If you are using Find to index your content, you likely have used the Find Indexing job – which would index everything in one go. Today I stumped upon this question – A way to run indexing job for Commerce only | Optimizely Develope – and it is a good one – if you have many of content in CMS side, and they don’t change that often, if at all – you certain don’t want to waste time and resource in trying to reindex them again. Is there away to just index catalog content?

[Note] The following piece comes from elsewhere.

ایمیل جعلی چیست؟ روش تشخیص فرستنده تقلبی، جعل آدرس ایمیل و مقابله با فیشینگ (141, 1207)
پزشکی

Yes, there is. It is a bit hacky solution, but it can certain work. But first, let’s dive in on how Find indexing job does it work. It relies on IIndexingJobService
, which itself relies on ContentIndex
er to do the job. In its turn, ContentIndexer
uses a list of IReindexInformation
to know which content to index, and in which languages. Here’s what it looks like
public interface IReindexInformation
{
/// <summary>
/// Content links to be reindexed.
/// </summary>
IEnumerable<ReindexTarget> ReindexTargets { get; }
/// <summary>
/// Gets the root to index.
/// </summary>
ContentReference Root { get; }
}
It has one Root
, and multiple ReindexTarget
, which contains
public class ReindexTarget
{
/// <summary>
/// The content references.
/// </summary>
public IEnumerable<ContentReference> ContentLinks { get; set; }
/// <summary>
/// The languages the collection of <see cref="ContentReference"/> are enabled on.
/// </summary>
public IEnumerable<CultureInfo> Languages { get; set; }
/// <summary>
/// The site that the collection of <see cref="ContentReference"/> appears on
/// or <c>null</c> if unknown.
/// </summary>
public SiteDefinition SiteDefinition { get; set; }
}
As you might have guessed, Commerce has its own IReindexInformation
to index catalog content. If we can only use that to run our job. This is how our “hack” begins
The interface IContentIndexer
has no method to control the IReindexInformation`
, but the default implementation ContentIndexer
does. We set it to the only one we need, so here it is
List<IReindexInformation> targets;
var contentIndexer = _contentIndexer as ContentIndexer;
if (contentIndexer != null)
{
targets = contentIndexer.ReindexInformation.ToList();
var commerceReIndexInformation = targets.FirstOrDefault(x => x.GetType() == typeof(CommerceReIndexInformation));
contentIndexer.ReindexInformation = new List<IReindexInformation>() { commerceReIndexInformation };
_indexingJobService.Start(OnStatusChanged);
contentIndexer.ReindexInformation = targets;
}
A note is that you will still see the “Indexing Global assets and other data” message, because IIndexingJobService
implementation will go through all SiteDefinition regardless and show that message, but the internal ContentIndexer
will skip if the SiteDefinition
passed to it does not match the SiteDefinition
in the IReindexInformation
(and for CommerceReIndexInformation
it’s SiteDefinition.Empty
As I mentioned in the beginning, this is a bit hacky solution, as you have to cast IContentIndexer
to its concrete implementation. The proper solution would be implement IContentIndexer
yourself. Given that’s not a trivial job, I’ll leave at that.